*Stored data entries:*
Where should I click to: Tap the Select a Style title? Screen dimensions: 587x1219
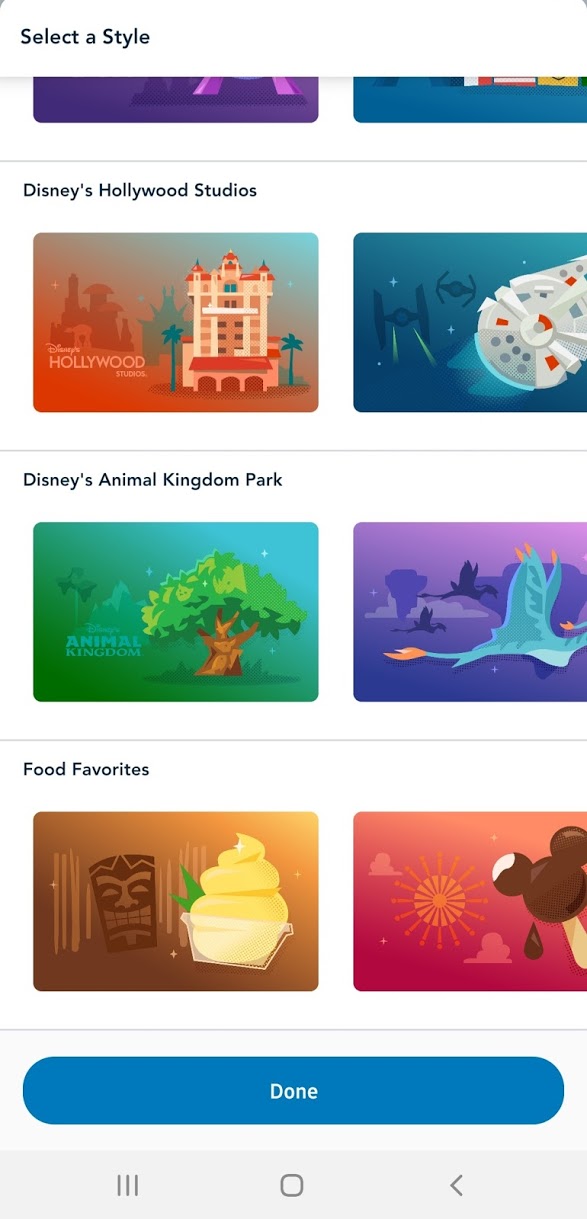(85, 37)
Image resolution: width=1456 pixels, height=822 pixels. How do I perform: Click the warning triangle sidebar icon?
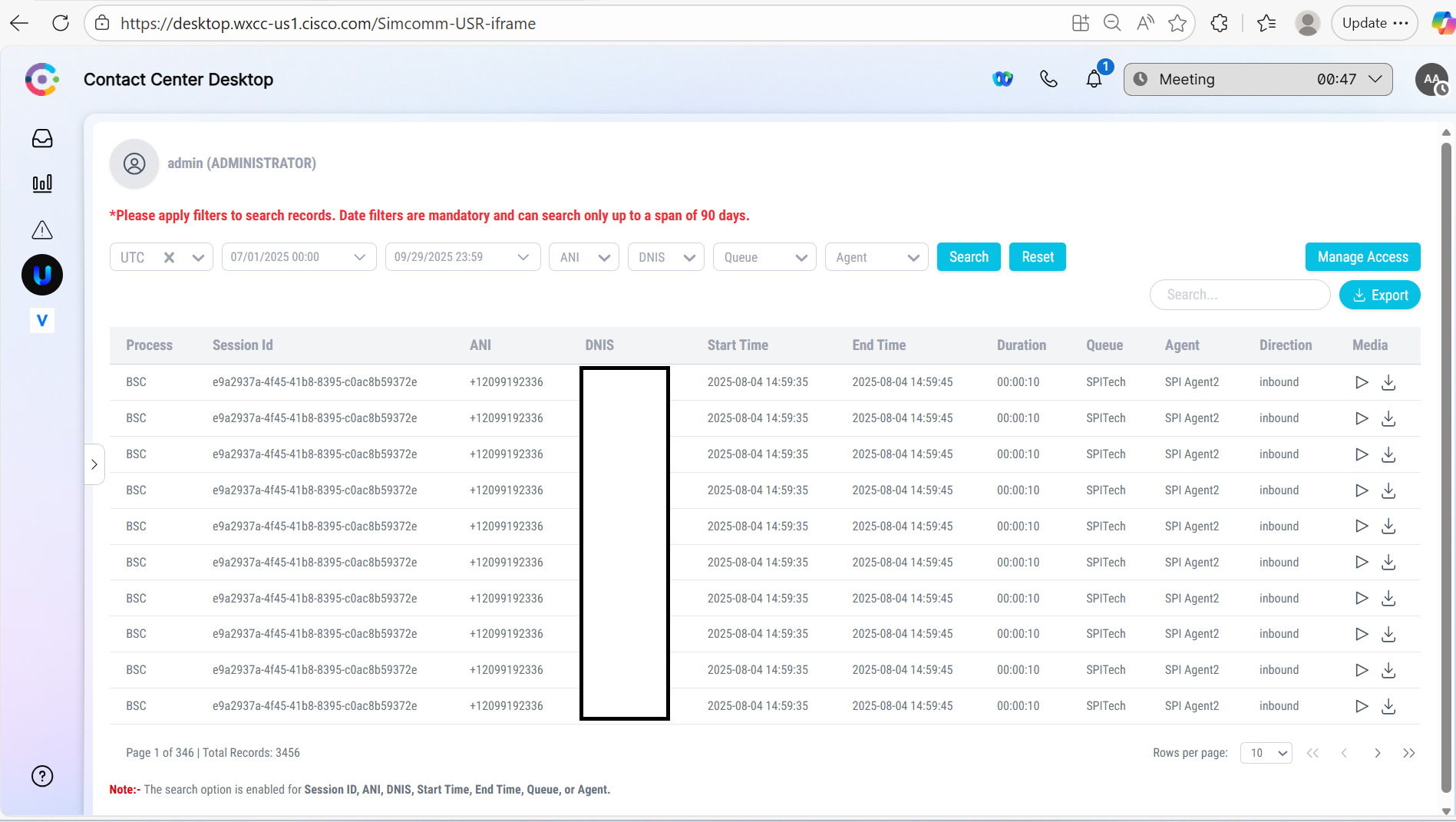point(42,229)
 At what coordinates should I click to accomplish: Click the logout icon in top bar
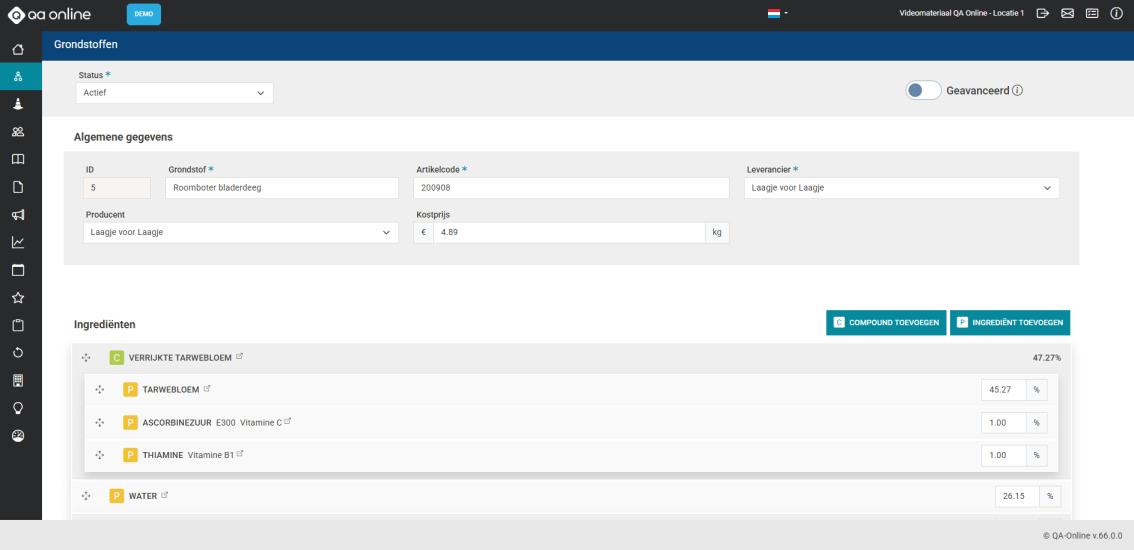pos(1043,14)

*YOUR OBJECTIVE:* Return all of the records above exactly as written. Omit each picture.

*TASK ANSWER:*
Where should I click to: Tap the Select a Style title? Screen dimensions: 587x1219
(85, 37)
Image resolution: width=1456 pixels, height=822 pixels. How do I perform: Click the warning triangle sidebar icon?
point(42,229)
 At what coordinates should I click to accomplish: Click the logout icon in top bar
pos(1043,14)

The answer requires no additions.